• **Exercise objective**
In the dishwasher text below, where may controller 160 be located in the illustrated embodiment?

• **Reading text**
In operation, pump 152 draws wash fluid in from sump 138 and pumps it to a diverter assembly 156, e.g., which is positioned within sump 138 of dishwasher appliance. Diverter assembly 156 may include a diverter disk (not shown) disposed within a diverter chamber (not shown) for selectively distributing the wash fluid to the spray assemblies 134, 140, 142 and/or other spray manifolds or devices. For example, the diverter disk may have a plurality of apertures that are configured to align with one or more outlet ports (not shown) at the top of diverter chamber (not shown). In this manner, the diverter disk may be selectively rotated to provide wash fluid to the desired spray device.

According to an example embodiment, diverter assembly 156 is configured for selectively distributing the flow of wash fluid from pump 152 to various fluid supply conduits, only some of which (e.g., 154) are illustrated in FIG. 2 for clarity. More specifically, diverter assembly 156 may include four outlet ports (not shown) for supplying wash fluid to a first conduit for rotating lower spray arm assembly 134 in the clockwise direction, a second conduit for rotating lower spray arm assembly 134 in the counterclockwise direction, a third conduit for spraying rack assembly 126 (shown in FIG. 2) as a silverware rack, and a fourth conduit for supplying only mid-level and/or upper spray assemblies 140, 142. Other configurations of diverter assembly 156 and/or other components (e.g., valves) may be used to allow various choices in the operation of the spray assemblies 134, 140, and 142 during a cleaning cycle.

The dishwasher appliance 100 is further equipped with a controller 160 (FIG. 2) to regulate operation of the dishwasher appliance 100. Controller 160 may include one or more memory devices and one or more microprocessors, such as general or special purpose microprocessors operable to execute programming instructions or micro-control code associated with a cleaning cycle. The memory may represent random access memory such as DRAM or read only memory such as ROM or FLASH. In one embodiment, the processor executes programming instructions stored in memory. The memory may be a separate component from the processor or may be included onboard within the processor. Alternatively, controller 160 may be constructed without using a microprocessor, e.g., using a combination of discrete analog and/or digital logic circuitry (such as switches, amplifiers, integrators, comparators, flip-flops, AND gates, and the like) to perform control functionality instead of relying upon software.

The controller 160 may be positioned in a variety of locations throughout dishwasher appliance 100. In the illustrated embodiment, the controller 160 may be located within a control panel area 162 of door 116. In such an embodiment, input/output (“I/O”) signals may be routed between the control system and various operational components of dishwasher appliance 100 along wiring harnesses that may be routed through the bottom of door 116. Typically, the controller 160 includes a user interface panel/controls 164 (FIG. 1) through which a user may select various operational features and modes and monitor progress of the dishwasher appliance 100. In one embodiment, the user interface 164 may represent a general purpose I/O (“GPIO”) device or functional block. In one embodiment, the user interface 164 may include input components, such as one or more of a variety of electrical, mechanical, or electro-mechanical input devices including rotary dials, push buttons, and touch pads. The user interface 164 may include a display component, such as a digital or analog display device designed to provide operational feedback to a user. The user interface 164 may be in communication with the controller 160 via one or more signal lines or shared communication busses.

• **Dataset excerpt**
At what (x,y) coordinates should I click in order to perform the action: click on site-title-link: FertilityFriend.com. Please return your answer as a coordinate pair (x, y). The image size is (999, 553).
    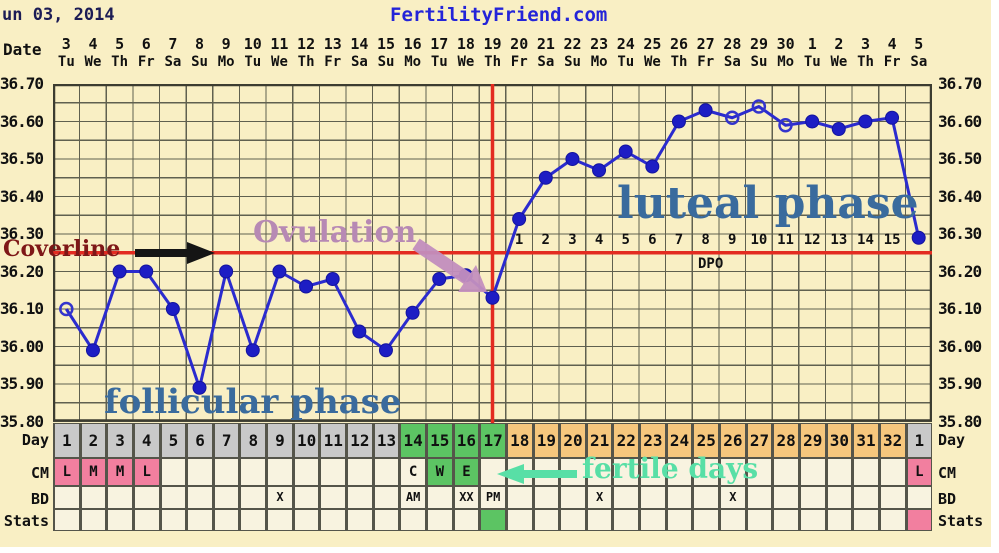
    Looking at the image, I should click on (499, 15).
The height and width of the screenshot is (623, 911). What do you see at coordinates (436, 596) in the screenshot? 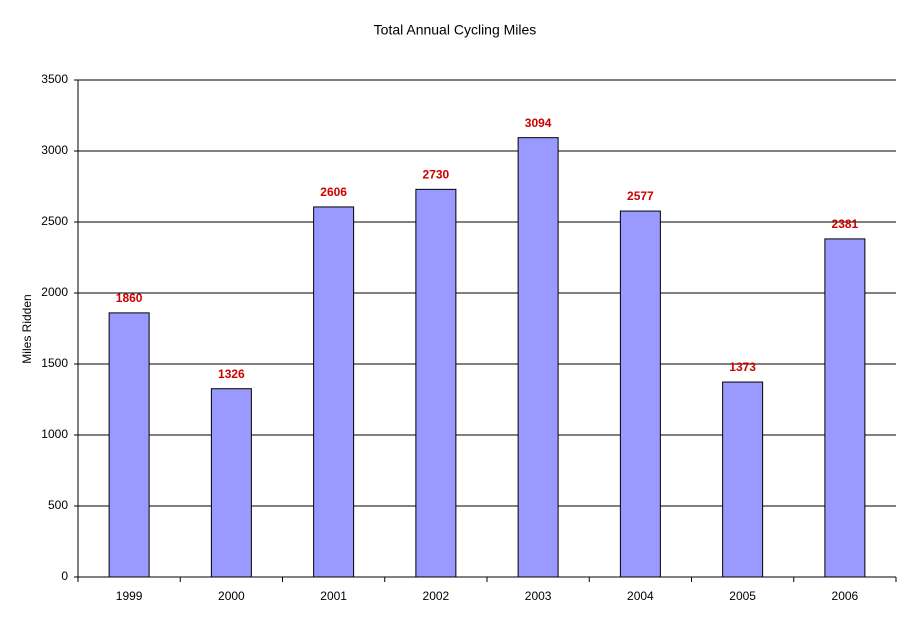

• **Answer section**
Within a control panel area 162 of door 116.